Control of angiogenic activity in carcinogen‐initiated and neoplastic hamster pouch keratinocytes and their hybrid cells

This study was undertaken to test the hypothesis that deregulated expression of the angiogenic phenotype by tumor cells is due to loss or inactivation of an angiogenesis suppressor gene(s). We used the technique of somatic cell hybridization to test the ability of untreated or chemical carcinogen‐initiated hamster pouch keratinocytes, when fused to squamous epithelial neoplasms, to suppress tumor angiogenic activity by assaying hybrid‐conditioned media (CM) in the avascular cornea of rat eyes.

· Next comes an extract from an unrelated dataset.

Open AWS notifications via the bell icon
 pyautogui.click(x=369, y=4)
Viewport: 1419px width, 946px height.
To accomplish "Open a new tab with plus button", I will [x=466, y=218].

A non‐angiogenic keratinocyte line, CL‐2, derived from cultures of untreated epithelium and 3 lines of carcinogen‐initiated keratinocytes, PN3, 5, and 7, of varying angiogenic potential were fused, using polyethylene glycol, to 3 tumorigenic, potently angiogenic, drug‐resistant, hamster Serum‐free 48‐h CM from hybrid clones was prepared and assayed for angiogenic activity in rat corneas. CM from 5 hybrid clones derived from normal × neoplastic keratinocytes failed to induce an angiogenic response in 28 of 29 (97%) corneas tested. In contrast, CM from 4 hybrid clones derived from fusions between carcinogen‐initiated and tumor cells were potently angiogenic in 24 of 25 (96%) corneas tested. Two angiogenesis suppressed hybrids clones were propagated in culture for an extended period of time, to permit chromosome segregation, and were found to re‐express the angiogenic phenotype. These result indicate that angiogenesis is a recessive trait in normal hamster keratinocytes which is regulated in trans in these hybrid cells. It would also appear that loss or inactivation of angiogenesis suppressor function occurs early in the neoplastic process.